You can emulate an "else" clause by wrapping the whole thing in 'IFERROR':
=IFERROR(CHOOSE(MATCH(TRUE, arr(A1>5, A1<5), 0), "gt 5", "lt 5"), "eq 5")
If that is too verbose for you, you can always write another VBA UDF that would bring the MATCH, CHOOSE, etc. inside, and call it like this:
=cases(arr(A1>5, A1<5, A1=5), "gt 5", "lt 5", "eq 5")
That's not far off from your proposed syntax, and much, much simpler.
EDIT:
I see you've already come up with a (good) solution that is closer to what you really want, but I thought I'd add this anyway, since my statement above about bringing MATCH, CHOOSE, etc. inside the UDF made it look easier thatn it really is.
So, here is a 'cases' UDF:
Public Function cases(caseCondResults, ParamArray caseValues())
On Error GoTo EH
Dim resOfMatch
resOfMatch = Application.Match(True, caseCondResults, 0)
If IsError(resOfMatch) Then
cases = resOfMatch
Else
Call assign(cases, caseValues(LBound(caseValues) + resOfMatch - 1))
End If
Exit Function
EH:
cases = CVErr(xlValue)
End Function
It uses a little helper routine, 'assign':
Public Sub assign(ByRef lhs, rhs)
If IsObject(rhs) Then
Set lhs = rhs
Else
lhs = rhs
End If
End Sub
The 'assign' routine just makes it easier to deal with the fact that users can call UDFs with either values or range references. Since we want our 'cases' UDF to work like Excel's 'CHOOSE', we'd like to return back references when necessary.
Basically, within the new 'cases' UDF, we do the "choose" part ourselves by indexing into the param array of case values. I slapped an error handler on there so basic stuff like a mismatch between case condition results and case values will result in a return value of #VALUE!. You would probably add more checks in a real function, like making sure the condition results were booleans, etc.
I'm glad you reached an even better solution for yourself, though! This has been interesting.
MORE ABOUT 'assign':
In response to your comment, here is more about why that is part of my answer. VBA uses a different syntax for assigning an object to a variable than it does for assigning a plain value. Look at the VBA help or see this stackoverflow question and others like it: What does the keyword Set actually do in VBA?
This matters because, when you call a VBA function from an Excel formula, the parameters can be objects of type Range, in addition to numbers, strings, booleans, errors, and arrays. (See Can an Excel VBA UDF called from the worksheet ever be passed an instance of any Excel VBA object model class other than 'Range'?)
Range references are what you describe using Excel syntax like A1:Q42. When you pass one to an Excel UDF as a parameter, it shows up as a Range object.

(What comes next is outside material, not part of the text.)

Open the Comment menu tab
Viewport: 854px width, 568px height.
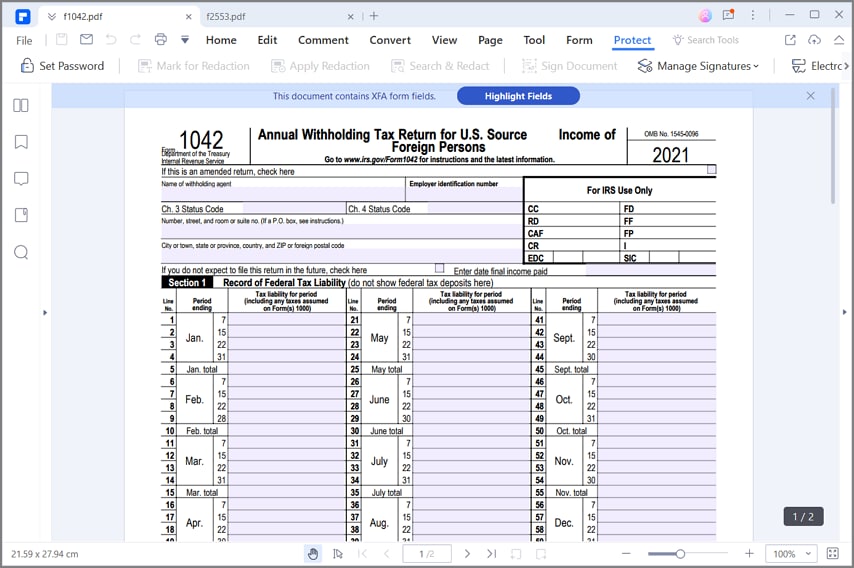323,40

If you want to return a Range object from the UDF, you have to do it explicitly with the VBA 'Set' keyword. If you don't use 'Set', Excel will instead take the value contained within the Range and return that. Most of the time this doesn't matter, but sometimes you want the actual range, like when you've got a named formula that must evaluate to a range because it's used as the source for a validation list.